EXERCISE DETAILS: Reproduce the following data word for word, keeping every line as it is.

── RECORDS TO USE

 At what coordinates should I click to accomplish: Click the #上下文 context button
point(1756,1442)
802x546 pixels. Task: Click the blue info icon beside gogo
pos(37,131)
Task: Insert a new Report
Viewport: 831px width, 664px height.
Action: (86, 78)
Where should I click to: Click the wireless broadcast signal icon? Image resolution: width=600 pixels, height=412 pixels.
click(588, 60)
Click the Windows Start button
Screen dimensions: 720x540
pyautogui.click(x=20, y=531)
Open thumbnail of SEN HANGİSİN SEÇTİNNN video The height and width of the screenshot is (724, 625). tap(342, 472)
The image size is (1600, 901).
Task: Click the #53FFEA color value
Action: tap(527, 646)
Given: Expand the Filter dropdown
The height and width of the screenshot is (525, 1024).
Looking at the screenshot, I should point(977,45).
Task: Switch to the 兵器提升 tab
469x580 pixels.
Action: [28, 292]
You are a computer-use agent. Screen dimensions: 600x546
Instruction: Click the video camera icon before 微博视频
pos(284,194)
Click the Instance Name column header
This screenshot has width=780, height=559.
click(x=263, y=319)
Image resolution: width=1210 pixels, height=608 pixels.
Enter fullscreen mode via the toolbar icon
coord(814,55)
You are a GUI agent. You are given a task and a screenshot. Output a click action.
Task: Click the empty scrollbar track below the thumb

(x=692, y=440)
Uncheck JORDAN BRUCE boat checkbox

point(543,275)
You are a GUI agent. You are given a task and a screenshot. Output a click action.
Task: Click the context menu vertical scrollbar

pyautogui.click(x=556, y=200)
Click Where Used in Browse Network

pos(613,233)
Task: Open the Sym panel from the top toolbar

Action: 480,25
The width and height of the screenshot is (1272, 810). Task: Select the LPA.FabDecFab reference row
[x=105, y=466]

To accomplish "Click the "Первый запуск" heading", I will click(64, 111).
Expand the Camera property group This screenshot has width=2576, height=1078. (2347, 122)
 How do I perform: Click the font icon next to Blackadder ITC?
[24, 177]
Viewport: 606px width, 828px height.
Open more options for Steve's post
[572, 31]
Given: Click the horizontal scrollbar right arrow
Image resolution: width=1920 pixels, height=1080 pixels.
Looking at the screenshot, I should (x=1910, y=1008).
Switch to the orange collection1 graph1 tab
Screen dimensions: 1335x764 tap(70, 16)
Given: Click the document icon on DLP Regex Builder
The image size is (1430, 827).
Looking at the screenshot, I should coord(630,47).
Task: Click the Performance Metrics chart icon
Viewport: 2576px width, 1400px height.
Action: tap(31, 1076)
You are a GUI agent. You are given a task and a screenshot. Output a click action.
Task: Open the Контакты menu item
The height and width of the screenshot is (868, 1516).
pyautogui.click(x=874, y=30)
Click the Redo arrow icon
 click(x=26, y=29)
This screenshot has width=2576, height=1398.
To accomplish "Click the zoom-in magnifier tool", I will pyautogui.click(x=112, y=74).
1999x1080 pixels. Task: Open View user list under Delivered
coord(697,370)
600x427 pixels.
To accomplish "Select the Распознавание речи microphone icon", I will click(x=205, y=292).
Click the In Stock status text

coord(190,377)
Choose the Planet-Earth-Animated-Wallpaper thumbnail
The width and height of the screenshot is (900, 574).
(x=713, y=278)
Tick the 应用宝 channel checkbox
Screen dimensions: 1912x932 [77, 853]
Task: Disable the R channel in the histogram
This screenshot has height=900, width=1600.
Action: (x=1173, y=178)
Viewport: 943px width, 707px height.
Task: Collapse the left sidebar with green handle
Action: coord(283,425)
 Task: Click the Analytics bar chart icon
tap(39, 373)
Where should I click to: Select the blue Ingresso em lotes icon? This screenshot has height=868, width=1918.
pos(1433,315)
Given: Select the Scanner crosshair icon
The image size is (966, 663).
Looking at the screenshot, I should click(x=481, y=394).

────

WORKED SOLUTION:
 At what coordinates should I click to accomplish: Click the #上下文 context button
point(1756,1442)
802x546 pixels. Task: Click the blue info icon beside gogo
pos(37,131)
Task: Insert a new Report
Viewport: 831px width, 664px height.
Action: (86, 78)
Where should I click to: Click the wireless broadcast signal icon? Image resolution: width=600 pixels, height=412 pixels.
click(588, 60)
Click the Windows Start button
Screen dimensions: 720x540
pyautogui.click(x=20, y=531)
Open thumbnail of SEN HANGİSİN SEÇTİNNN video The height and width of the screenshot is (724, 625). tap(342, 472)
The image size is (1600, 901).
Task: Click the #53FFEA color value
Action: tap(527, 646)
Given: Expand the Filter dropdown
The height and width of the screenshot is (525, 1024).
Looking at the screenshot, I should point(977,45).
Task: Switch to the 兵器提升 tab
469x580 pixels.
Action: [28, 292]
You are a computer-use agent. Screen dimensions: 600x546
Instruction: Click the video camera icon before 微博视频
pos(284,194)
Click the Instance Name column header
This screenshot has width=780, height=559.
click(x=263, y=319)
Image resolution: width=1210 pixels, height=608 pixels.
Enter fullscreen mode via the toolbar icon
coord(814,55)
You are a GUI agent. You are given a task and a screenshot. Output a click action.
Task: Click the empty scrollbar track below the thumb

(x=692, y=440)
Uncheck JORDAN BRUCE boat checkbox

point(543,275)
You are a GUI agent. You are given a task and a screenshot. Output a click action.
Task: Click the context menu vertical scrollbar

pyautogui.click(x=556, y=200)
Click Where Used in Browse Network

pos(613,233)
Task: Open the Sym panel from the top toolbar

Action: 480,25
The width and height of the screenshot is (1272, 810). Task: Select the LPA.FabDecFab reference row
[x=105, y=466]

To accomplish "Click the "Первый запуск" heading", I will click(64, 111).
Expand the Camera property group This screenshot has width=2576, height=1078. (2347, 122)
 How do I perform: Click the font icon next to Blackadder ITC?
[24, 177]
Viewport: 606px width, 828px height.
Open more options for Steve's post
[572, 31]
Given: Click the horizontal scrollbar right arrow
Image resolution: width=1920 pixels, height=1080 pixels.
Looking at the screenshot, I should (x=1910, y=1008).
Switch to the orange collection1 graph1 tab
Screen dimensions: 1335x764 tap(70, 16)
Given: Click the document icon on DLP Regex Builder
The image size is (1430, 827).
Looking at the screenshot, I should coord(630,47).
Task: Click the Performance Metrics chart icon
Viewport: 2576px width, 1400px height.
Action: tap(31, 1076)
You are a GUI agent. You are given a task and a screenshot. Output a click action.
Task: Open the Контакты menu item
The height and width of the screenshot is (868, 1516).
pyautogui.click(x=874, y=30)
Click the Redo arrow icon
 click(x=26, y=29)
This screenshot has width=2576, height=1398.
To accomplish "Click the zoom-in magnifier tool", I will pyautogui.click(x=112, y=74).
1999x1080 pixels. Task: Open View user list under Delivered
coord(697,370)
600x427 pixels.
To accomplish "Select the Распознавание речи microphone icon", I will click(x=205, y=292).
Click the In Stock status text

coord(190,377)
Choose the Planet-Earth-Animated-Wallpaper thumbnail
The width and height of the screenshot is (900, 574).
(x=713, y=278)
Tick the 应用宝 channel checkbox
Screen dimensions: 1912x932 [77, 853]
Task: Disable the R channel in the histogram
This screenshot has height=900, width=1600.
Action: (x=1173, y=178)
Viewport: 943px width, 707px height.
Task: Collapse the left sidebar with green handle
Action: coord(283,425)
 Task: Click the Analytics bar chart icon
tap(39, 373)
Where should I click to: Select the blue Ingresso em lotes icon? This screenshot has height=868, width=1918.
pos(1433,315)
Given: Select the Scanner crosshair icon
The image size is (966, 663).
Looking at the screenshot, I should click(x=481, y=394).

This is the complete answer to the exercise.